Qui sont les ventres dorés et pourris de notre époque ? Tout le discours politique est fondé sur cette opposition entre ventre creux et ventres dorés, qui sont souvent, en effet, des ventres pourris. Quand on dit que des milliards ont été donnés aux banques, certains répondent : "Et rien pour les autres !" Toujours selon une structure binaire. On peut ajouter les stock-options des patrons, les bonus des traders, les bénéfices de Total... tout ça est inacceptable d'une certaine manière. Cela renvoie dans notre imaginaire au mépris exprimé par Marie-Antoinette, quand on véhicule l'idée que, devant des officiers monarchistes, elle aurait dit : "Ils n'ont pas de pain, qu'ils mangent de la brioche."

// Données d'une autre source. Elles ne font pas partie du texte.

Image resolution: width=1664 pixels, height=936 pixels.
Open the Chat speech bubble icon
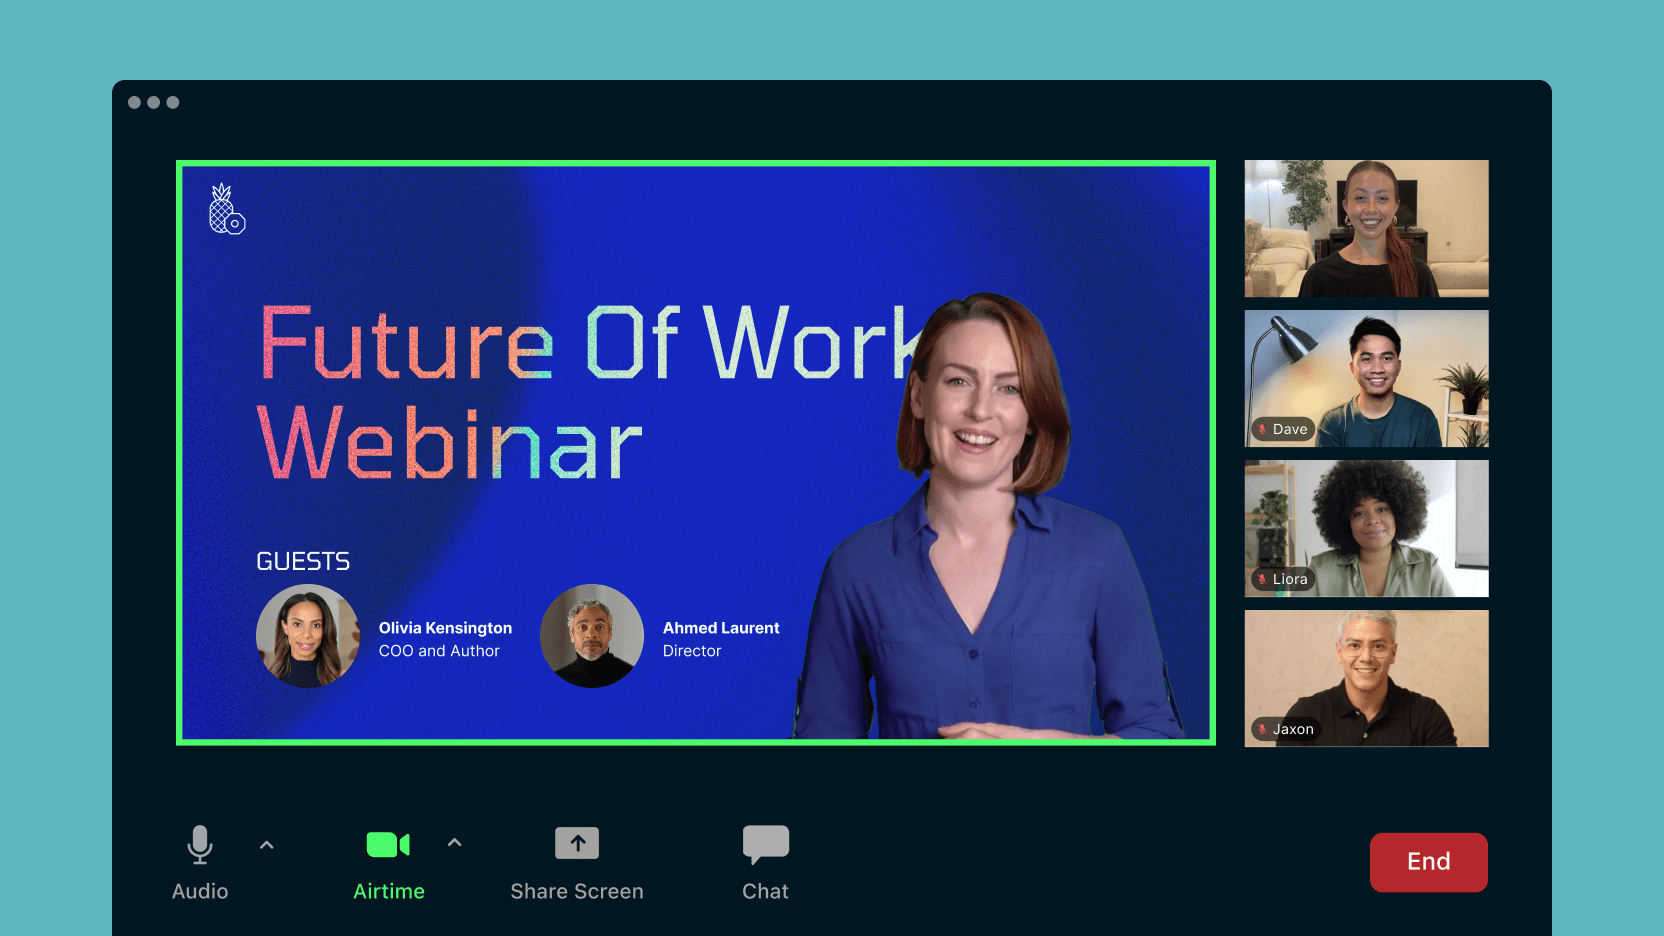click(x=765, y=844)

Une révolte de grande ampleur serait-elle possible aux États-Unis ? Les inégalités existent, c'est le moins qu'on puisse dire... Elles existent évidemment. Les minorités ethniques affirment souvent leur dignité et la volonté de ne plus être traitées comme jusque dans les années 70. Mais la caractéristique de ce pays est que le Noir se définit comme américain. Il n'existe pas ces tensions de l'émiettement que l'on retrouve en France. On arbore le drapeau américain dans son pavillon, on le met à sa boutonnière. Cela s'explique notamment par le fait que ces hommes sont unis par un attachement religieux. Le président prête serment sur la Bible de Washington ou de Lincoln, mais il prête serment d'abord sur la Bible. Il y a, également, ce lien consubstantiel à la naissance d'une nation qui s'est faite contre l'étranger, contre un pays colonisateur, et non au terme d'une guerre civile. Ce qui rend l'unité nationale moins fragile qu'elle ne l'est dans un pays comme la France.

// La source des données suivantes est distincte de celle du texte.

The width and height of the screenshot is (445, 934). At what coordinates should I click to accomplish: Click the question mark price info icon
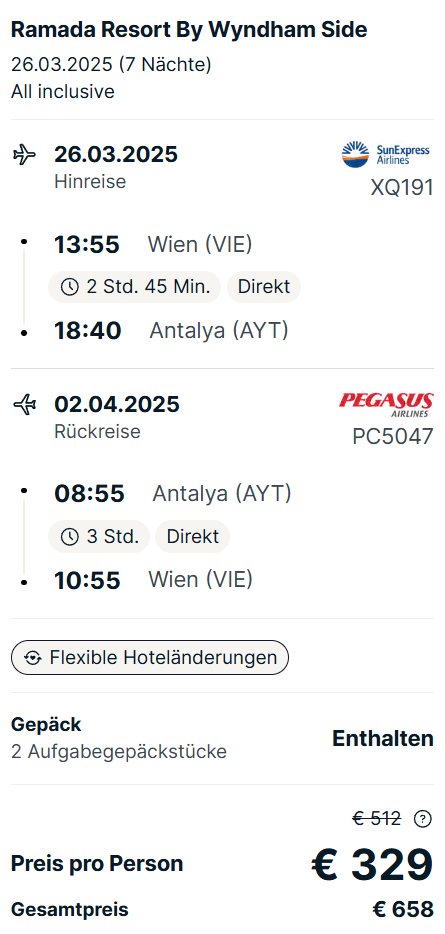pyautogui.click(x=422, y=818)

Est-il, selon vous, crucial de réfléchir au passé pour mieux penser le présent et l'avenir ? Absolument. L'histoire est le seul laboratoire dont disposent les hommes pour comprendre le fonctionnement des sociétés. Chaque fois qu'on fait une réforme aujourd'hui, on se doit de tenir compte de l'extrême susceptibilité quant à la question de l'inégalité. Le CPE qui a déclenché des manifestations en 2006 est apparu inacceptable, car il introduisait, selon ses opposants, de l'inégalité entre différentes couches d'âges. Les auteurs de ce projet n'ont pas mesuré cette apparence capable de dresser contre lui une majorité de la population. Les politiques, au premier rang desquels Nicolas Sarkozy, se réfèrent-ils suffisamment à l'histoire ? Pas assez...

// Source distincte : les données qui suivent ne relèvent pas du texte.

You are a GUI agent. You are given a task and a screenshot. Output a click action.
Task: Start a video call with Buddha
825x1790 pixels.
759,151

En ont-ils la capacité ? En tant qu'individus, ils ont une moins grande connaissance historique. Ils ne sont que le reflet d'une situation générale liée à la globalisation et à la perte des repères nationaux. Mais il y a un facteur plus aggravant : nous sommes dans une société de l'image. Celle-ci introduit l'immédiateté de l'événement. L'image est sans mémoire, elle produit un attrait qui dure le temps où elle est présente. Cette pression médiatique, associée à celle de l'opinion, rend l'exercice du pouvoir très compliqué. Or, le gouvernement, c'est la longue durée.
Sarkozy a-t-il le peuple de sa politique ? Dans un vieux pays comme la France, on n'est jamais prêt à la réforme. Les présidents qui se sont succédé depuis 1981 ont choisi de ne pas réformer et de ne pas affronter la complexité de notre société. En 1774 - et pendant 15 ans -, les élites politiques, avec l'appui du Roi et de ministres réformateurs, ont eu conscience de la nécessité de réformer. Mais ce fut impossible. Ils ont donc été contraints de convoquer les États généraux pour que chacun s'exprime, pour que chacun rédige un cahier de doléances. La revendication et la prise de parole sont alors devenues un trait de notre histoire politique.
Qui est Nicolas Sarkozy ? Sarkozy est un immigré de la deuxième génération. Tous les autres présidents de la République sont issus du centre géographique de la France. Ce qui montre que le peuple français n'est pas xénophobe, contrairement à certains discours. On s'extasie sur l'élection d'Obama alors que nous avons fait un choix qui, par rapport à nos traditions politiques depuis la IIIe République, est tout à fait novateur. Sarkozy n'est pas fabriqué mentalement comme ses prédécesseurs, dans la mesure où il n'est pas énarque. Étant étranger à ce mécanisme de formation, une partie des élites ne lui pardonne pas. Sarkozy séduit et choque. Son style décomplexé est parfois mal perçu. Peut-être a-t-il sous-estimé, lors de ses premiers mois à l'Élysée, l'importance du sacré en matière de pouvoir présidentiel. Il a trop vite anticipé sur des évolutions qui se produiront.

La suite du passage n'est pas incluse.